Elkwood’s door bell rang at 5am. He put on a dressing gown and walked downstairs to open the front door.
“Good morning,” said a woman in a raincoat. She showed a police ID card in a wallet, offered a thin smile, then put it away.
“Inspector Lennox,” she said, pointing behind her with a thumb. “This is Sergeant Wainwright. Are you Munro Elkwood?”
“Yes, indeed,” the bald man replied. “Would you like to come in?”
They followed him inside to a small, minimalist kitchen at the back of the house.
“Not what I would have expected,” Lennox said. “I was thinking more a Victorian feel.”

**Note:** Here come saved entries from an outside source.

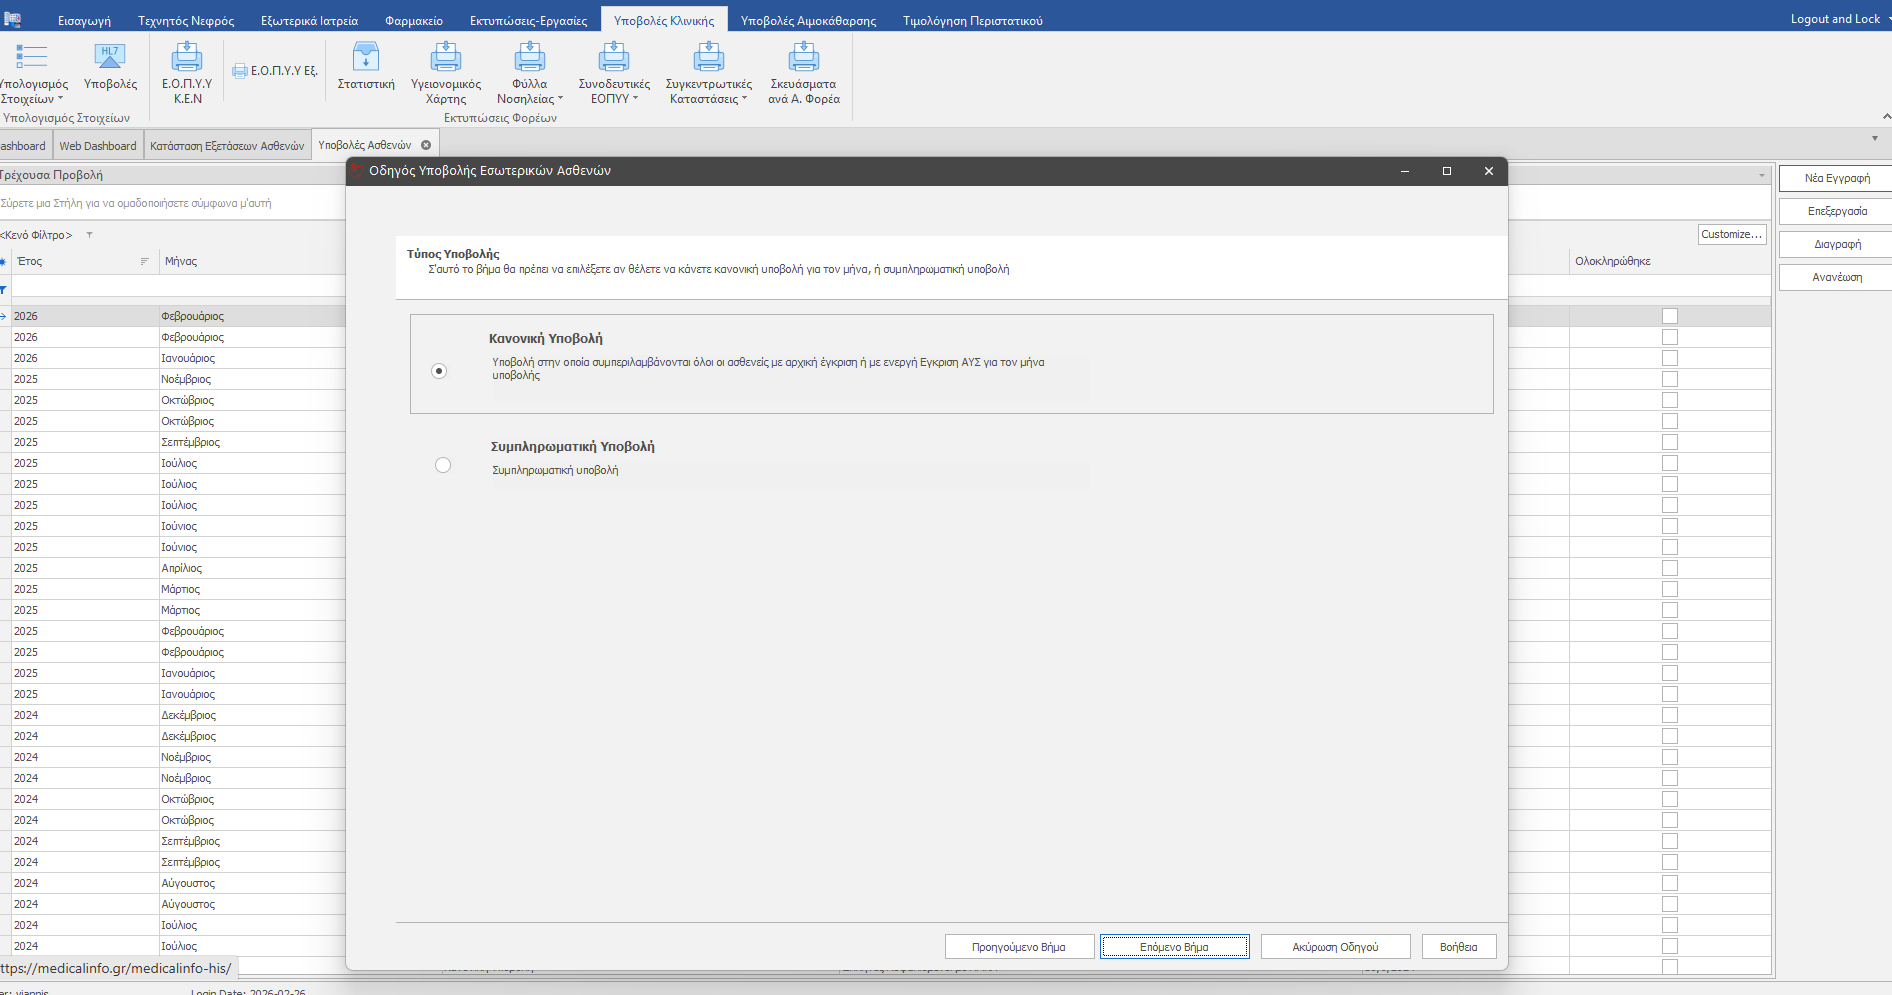
Task: Select the Συμπληρωματική Υποβολή radio option
Action: (x=443, y=465)
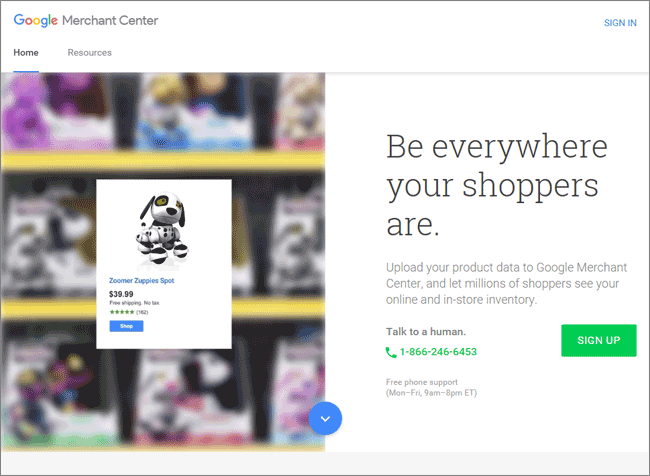650x476 pixels.
Task: Click the green SIGN UP button
Action: (x=599, y=340)
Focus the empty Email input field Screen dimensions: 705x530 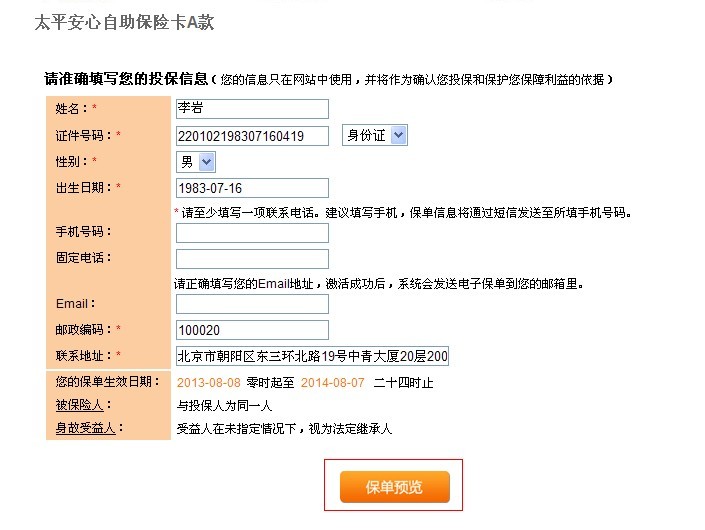click(x=252, y=304)
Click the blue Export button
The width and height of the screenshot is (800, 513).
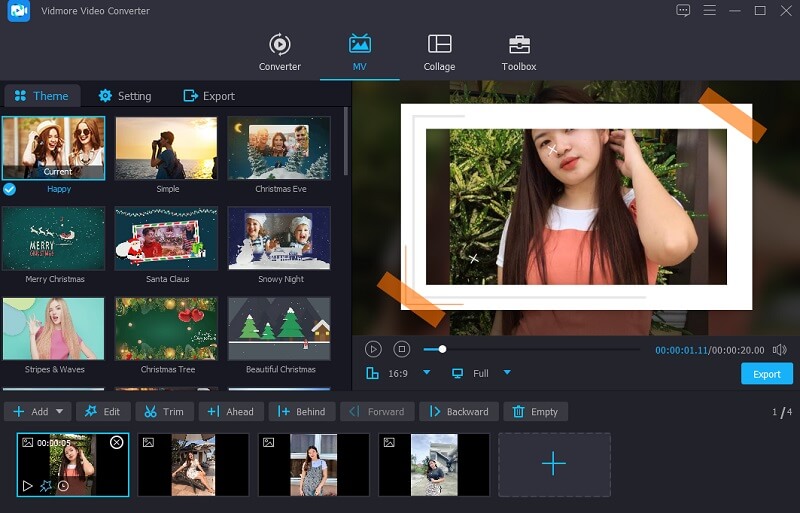(x=766, y=374)
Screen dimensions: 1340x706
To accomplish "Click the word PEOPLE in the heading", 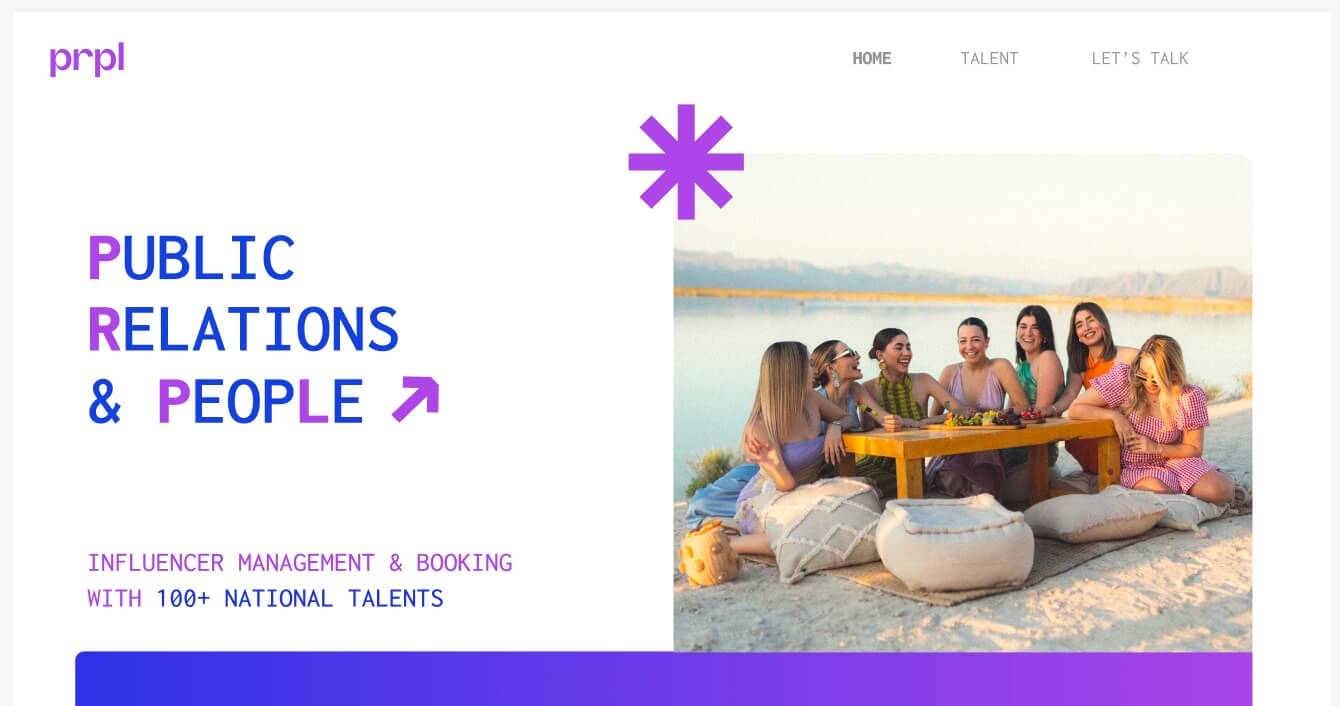I will (260, 401).
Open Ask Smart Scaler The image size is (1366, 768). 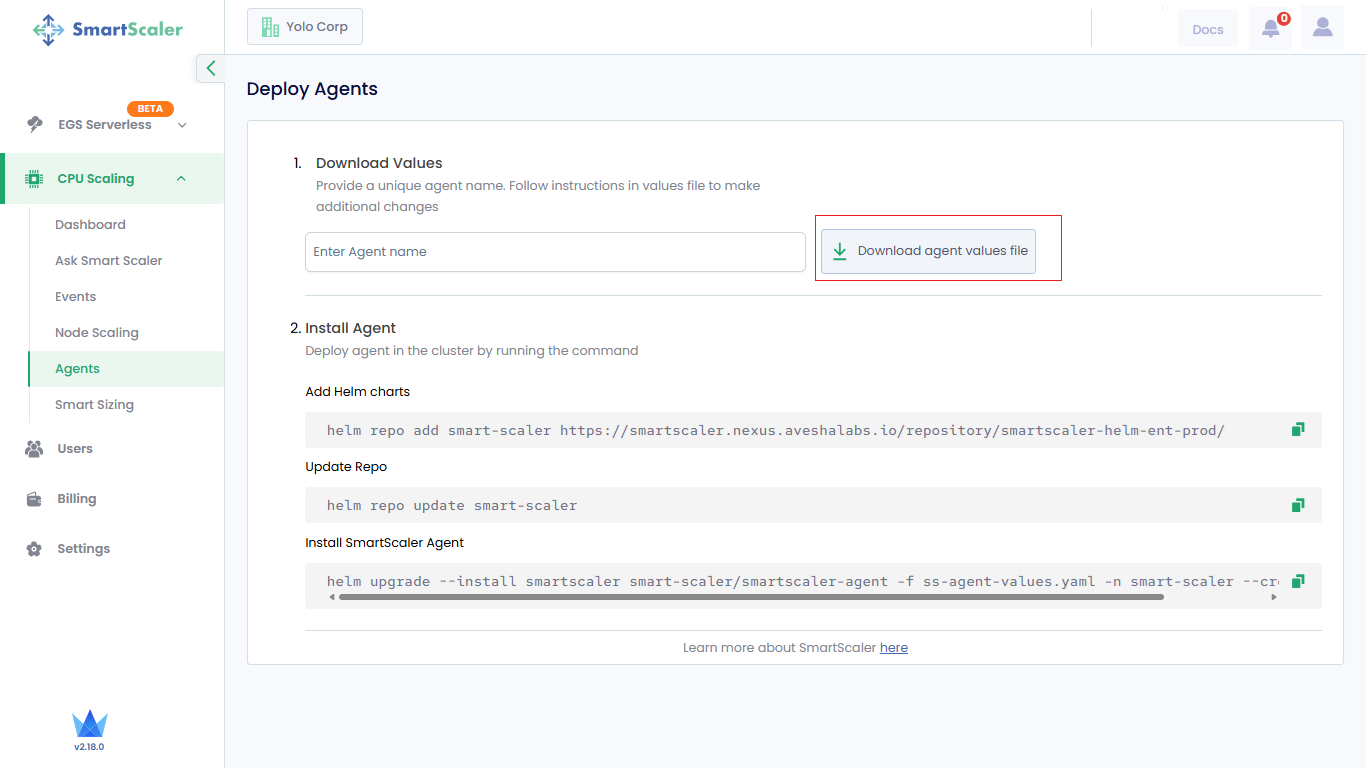point(108,261)
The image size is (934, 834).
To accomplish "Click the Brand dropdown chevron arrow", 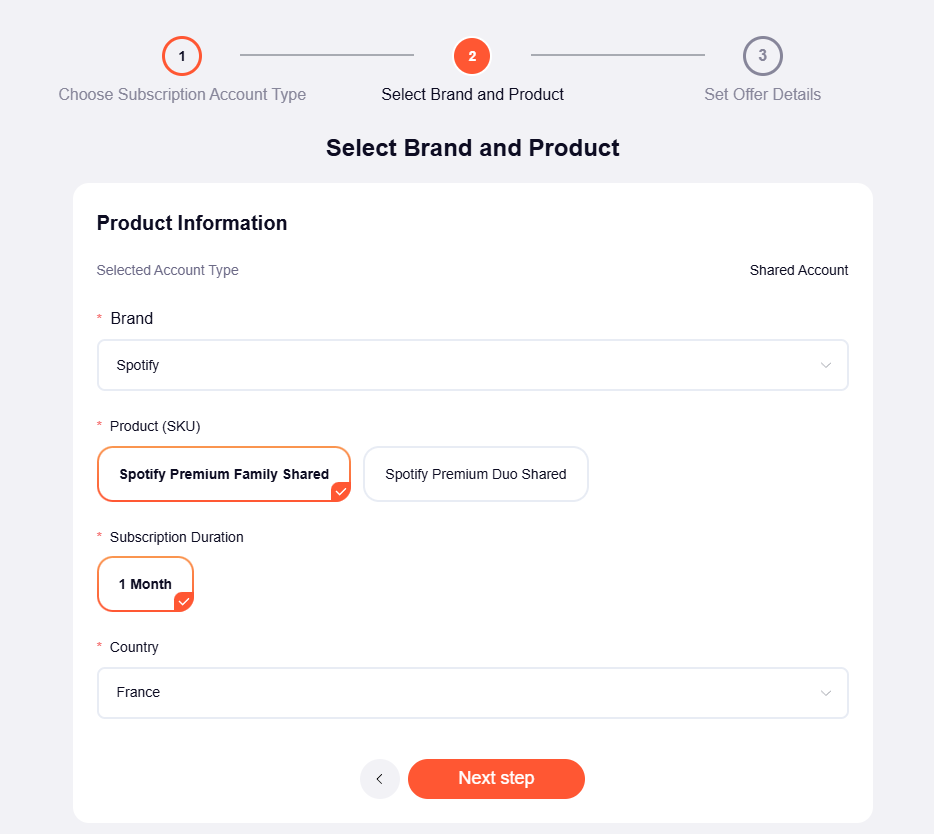I will [825, 365].
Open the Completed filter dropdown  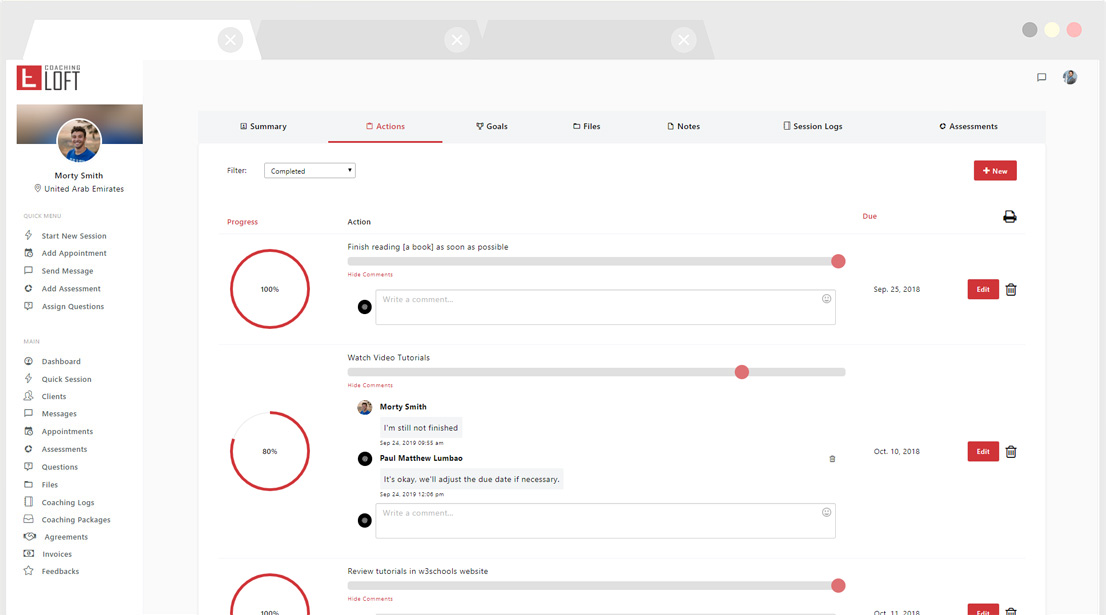tap(309, 171)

“I work with antiques every day,” Elkwood replied, turning on a coffee machine. “And while I love what I do, I also try not to bring my work home with me. I like to surround myself with the latest and greatest long before it becomes an antique. Yesterday I sold a vintage Teasmade to a bearded web developer, and here am I with a coffee machine that I had to special order from abroad because this model isn’t available here yet.”
He turned and faced the two police officers. “You do want coffee, I assume?”
“It’s just past five in the morning, sir,” Lennox said. “At this stage of the night, I’ll take all the help I can get.”
Elkwood grinned. He filled the machine with beans, which ground them and produced three lattes in a few moments.
They sat around the kitchen table – smoked glass on top of stainless steel legs.
“German, the table,” Elkwood placed coasters for the drinks on the glass. “The elliptical shape is quite difficult to work with, but it appealed to me.”
“Thank you,” Lennox said.
“Good coffee,” Wainwright raised the mug in appreciation.
“Thank you,” Elkwood nodded. “Now, I assume you’re not here at five in the morning for a social call, so what’s happened?”
“You own a shop called Elkwood Antiques, I believe?” Lennox asked.
“For about a hundred and fifty years now,” Elkwood replied. “If you count the generations before me as well, that is, of course.”
“Of course, sir.” Lennox replied. “It appears there was a break in about an hour ago.”
“We had an anonymous tip off that two youths had broken into the shop, sir.” Wainwright said. “When we got there, they were both dead.”
“Apparently so,” Lennox said. “Inspector Darblay is working the case, asked us to come round and inform you.”
“The fact that Inspector Darblay isn’t here in person makes me think that I’m not considered a suspect?”
“Not that we know of.” Lennox shook her head. “But there is one thing you could help us with?”
Wainwright reached under the chair and brought out a plastic evidence bag.
“We found this doll at the scene,” he said. “There was blood on its dress and someone had arranged it with a cord around the neck of one of the two victims.”
Elkwood looked at the bag, and then looked back at the police.
“Did you know that they used to make dolls with the hair of the deceased?” he asked. “A kind of memento mori?”
“I didn’t know that,” Lennox said.
“I’ll just give you one bit of advice, Inspector. Never leave that doll alone with anyone.” Elkwood leaned forward. “Ever.”
Lennox felt the room grow a little colder.